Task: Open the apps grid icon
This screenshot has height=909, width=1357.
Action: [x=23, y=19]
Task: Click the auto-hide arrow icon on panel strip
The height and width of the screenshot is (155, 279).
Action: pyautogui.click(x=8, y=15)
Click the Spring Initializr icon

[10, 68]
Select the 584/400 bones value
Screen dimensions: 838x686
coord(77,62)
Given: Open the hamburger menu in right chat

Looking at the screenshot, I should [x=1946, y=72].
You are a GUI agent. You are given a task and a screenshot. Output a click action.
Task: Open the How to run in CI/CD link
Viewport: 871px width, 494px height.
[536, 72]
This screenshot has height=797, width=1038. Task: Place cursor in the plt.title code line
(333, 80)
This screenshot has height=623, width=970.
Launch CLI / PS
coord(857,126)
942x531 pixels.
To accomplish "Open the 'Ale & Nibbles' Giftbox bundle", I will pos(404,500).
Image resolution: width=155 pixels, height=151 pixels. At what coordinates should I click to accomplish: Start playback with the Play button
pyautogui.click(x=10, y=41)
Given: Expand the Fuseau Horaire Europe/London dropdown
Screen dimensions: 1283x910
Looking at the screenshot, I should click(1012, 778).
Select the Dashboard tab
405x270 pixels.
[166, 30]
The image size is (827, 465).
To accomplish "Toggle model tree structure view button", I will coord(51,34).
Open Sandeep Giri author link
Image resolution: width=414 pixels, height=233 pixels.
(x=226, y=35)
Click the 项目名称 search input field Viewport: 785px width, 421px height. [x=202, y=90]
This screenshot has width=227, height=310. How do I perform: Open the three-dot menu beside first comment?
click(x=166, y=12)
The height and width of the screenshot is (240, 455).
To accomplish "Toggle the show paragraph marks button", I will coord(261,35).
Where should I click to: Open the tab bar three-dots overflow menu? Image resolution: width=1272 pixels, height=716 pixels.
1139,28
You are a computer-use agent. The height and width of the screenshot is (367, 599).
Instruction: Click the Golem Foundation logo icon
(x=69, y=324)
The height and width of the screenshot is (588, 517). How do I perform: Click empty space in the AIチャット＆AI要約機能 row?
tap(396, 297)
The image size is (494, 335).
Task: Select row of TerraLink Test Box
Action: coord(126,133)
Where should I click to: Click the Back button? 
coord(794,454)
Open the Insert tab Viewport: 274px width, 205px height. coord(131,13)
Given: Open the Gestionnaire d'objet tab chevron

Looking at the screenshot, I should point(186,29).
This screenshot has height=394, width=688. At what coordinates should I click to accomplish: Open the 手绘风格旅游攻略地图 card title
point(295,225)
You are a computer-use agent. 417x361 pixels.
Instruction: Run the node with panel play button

[Given problem] Rewrite the entries from the line with "This screenshot has height=394, width=688." through the end of the entries, replacing "play button" with "start button" and leaving everything else as it is.

[Written solution]
This screenshot has height=394, width=688. At what coordinates should I click to accomplish: Open the 手绘风格旅游攻略地图 card title
point(295,225)
You are a computer-use agent. 417x361 pixels.
Instruction: Run the node with panel start button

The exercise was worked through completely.